5. "Deviance In The American Military"
Dr. Abdel Muhsin Jamal wrote in independent Al-Qabas (5/5):
"Pictures depicting the disgusting practices of the American and
British military, against Iraqi detainees, not only offend the
American and British people, but also offend humanity as a whole.
The occupation forces claimed that they came to Iraq to save
Iraqis from Saddam's tyranny and brutality. However, individuals
from the American and British military not only committed similar
practices, but worse, by allowing humiliating pictures to be taken
of the detainees."
6. "Damn This Democracy"
Mohammed Musaed Al-Saleh wrote in independent Al-Qabas (5/2):
"The major story these days is the pictures broadcast by the
American CBS channel showing Iraqi prisoners in demeaning
positions, being tortured. Sympathizers with the American
occupiers may argue that Iraqis had done the same to Kuwaitis
during their invasion of Kuwait in 1990. However, such inhumane
acts are indeed condemned whether perpetrated by Americans or by
Iraqis. Everyone around the world condemned this revolting
7. "Free Media"
Ghassan al-Otaibi wrote in independent Al-Qabas (5/5): "Some have
greatly exaggerated equating the coalition forces with Saddam
Hussein's regime. Some went to the extent of describing the
coalition as more bloodthirsty than Saddam. But, ask yourselves,
who took the pictures of the Iraqi prisoners? Weren't they
Americans with a conscience, weren't they against these practices
carried out by their own colleagues? We are against all kinds of
torture and inhuman acts, but thank God it was the American media
who exposed these practices, and not some Arab channel. President
Bush and Tony Blair rushed to condemn such acts and demanded
accountability. What Saddam did to the Iraqis and Kuwaitis is
more than what Hitler did to Jews in the holocaust and more than
what Sharon did to the Palestinians, Lebanese and Syrians."

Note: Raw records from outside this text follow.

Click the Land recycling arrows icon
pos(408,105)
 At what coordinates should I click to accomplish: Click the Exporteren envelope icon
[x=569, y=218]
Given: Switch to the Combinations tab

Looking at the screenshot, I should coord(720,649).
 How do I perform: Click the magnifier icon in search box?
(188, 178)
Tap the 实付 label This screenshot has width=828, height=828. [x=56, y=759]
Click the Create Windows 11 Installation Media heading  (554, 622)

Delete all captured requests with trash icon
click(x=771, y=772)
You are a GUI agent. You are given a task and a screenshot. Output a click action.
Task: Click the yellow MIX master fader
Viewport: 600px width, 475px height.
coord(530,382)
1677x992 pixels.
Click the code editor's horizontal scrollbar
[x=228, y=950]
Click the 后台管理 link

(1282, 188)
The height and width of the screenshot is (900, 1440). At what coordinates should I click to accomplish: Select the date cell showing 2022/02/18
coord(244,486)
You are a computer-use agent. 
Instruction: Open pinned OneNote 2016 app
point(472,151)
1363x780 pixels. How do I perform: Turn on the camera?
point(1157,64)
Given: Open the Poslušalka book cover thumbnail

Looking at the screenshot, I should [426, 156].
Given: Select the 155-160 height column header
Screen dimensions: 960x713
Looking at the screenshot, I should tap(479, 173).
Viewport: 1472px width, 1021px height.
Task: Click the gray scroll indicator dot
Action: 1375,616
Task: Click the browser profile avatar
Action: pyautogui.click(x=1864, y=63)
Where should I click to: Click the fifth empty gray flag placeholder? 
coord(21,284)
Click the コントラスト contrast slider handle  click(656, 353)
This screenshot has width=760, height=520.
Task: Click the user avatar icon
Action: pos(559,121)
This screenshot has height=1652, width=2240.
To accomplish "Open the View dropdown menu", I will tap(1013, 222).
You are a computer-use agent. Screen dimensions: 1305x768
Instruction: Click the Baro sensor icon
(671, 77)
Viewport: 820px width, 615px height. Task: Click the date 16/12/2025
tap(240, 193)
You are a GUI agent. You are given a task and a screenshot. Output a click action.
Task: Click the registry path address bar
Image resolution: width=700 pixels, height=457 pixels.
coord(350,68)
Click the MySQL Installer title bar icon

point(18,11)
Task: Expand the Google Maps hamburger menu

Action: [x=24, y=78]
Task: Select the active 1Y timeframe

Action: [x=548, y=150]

8. "Big Difference Between Two Occupations"
Ali Ahmad Al-Baghli wrote in independent Al-Qabas (5/2): "The
incidents of torture, committed by some American soldiers against
Iraqi detainees, elicited condemnation from President Bush and a
promise to punish the perpetrators. I wonder, how many Arab
generals, colonels, lieutenants and captains committed the same
acts-- acts that are still being committed everyday that we don't
see or hear about, although such practices are considered quite
normal inside our prisons? The difference between the West and us
is that we don't have a transparent and free press. Mistakes
happen everywhere, but the difference is in that [the American]
press publishes all and everyone is accountable."